The international response to the atrocities has being of one of moral equivalence between unarmed civilians and the regime’s ruthless security agencies, police, army including the Rapid Support Force previously known as Janjaweed. This is evidenced by UN and African Union response of asking the regime to investigate its own crimes by the former and calling for “mutual restraint” by the later!
Of course the world’s ‘guardians of human-rights’ in the EU governments have kept completely silent over the atrocities for over two weeks now.
Since his military coup in July 1989, Bashir ruled the country with an iron fist using every trick in the book to stay in power. The Sudanese people’s struggle against the tyrannical dictatorship started from day one and the answer has always being the same. In Darfur alone, regime genocide and ethnic cleansing claimed the lives of over 200 thousand (only 10 thousand by Bashir’s own admission). An arrest warrant for Bashir was issued by the International Criminal Court in 2009, which itself became a card used to blackmail the regime by Western imperialist governments, until it was no longer effective and the UN Security Council didn’t mention it any more. Now Bashir is allowed to travel freely from South Africa to Russia, China, the Middle East etc.
Under attack
Meanwhile civil struggle met a different fate: trade unions were dissolved from the start; leaders and members including communists, socialists and democrats were dismissed from their jobs in tens of thousands. Civil strikes were banned and some resulted in arrests, torture and deaths as in the case of the late Dr. Ali Fadul, the Doctors Union president in 1990 who was tortured to death for organising a doctor’s strike. Civil peaceful demonstrations in September 2013 were met with brutal crackdown from the start – over 270 unarmed protesters were gunned down in just 5 days. And all this met with an international silence and indifference.

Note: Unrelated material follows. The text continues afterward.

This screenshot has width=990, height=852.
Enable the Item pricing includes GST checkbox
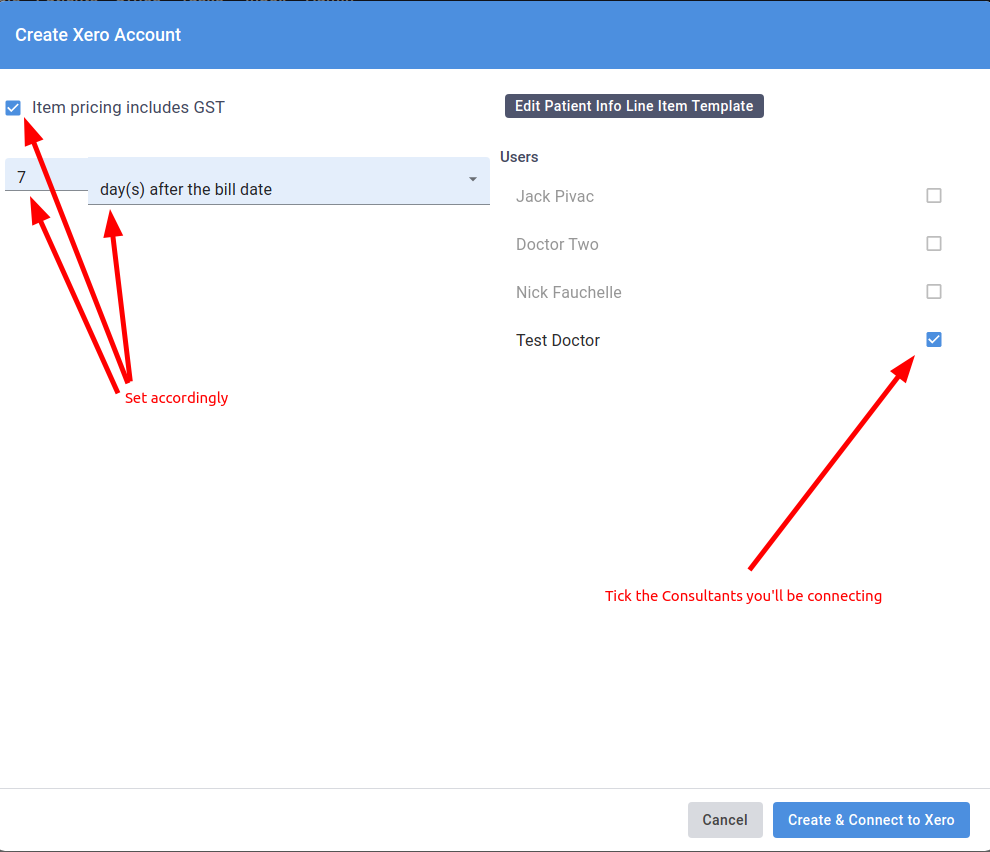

The popular experience in Sudan is diverse and rich, Sudanese people managed to revolt and change the regime through civil struggle twice before, in October 1964 and April 1985. Also the December revolution is different from previous uprisings in many areas. First it’s going on in almost every city with unprecedented unity from all sectors, morale is sky high and there has been a strong determination evident to continue the protest despite losses and brutality for over two weeks now. We will continue until we change the regime, bring justice to its long list of victims in almost every corner of Sudan, and build our true democracy and social reforms. Solidarity protests have taken place in Dublin, Philadelphia, Edmonton, Toronto, San Antonio and beyond. In their tens and hundreds, ordinary people have taken to the streets to demand their government takes action.
There has never been a time when we needed solidarity from outside world more than now.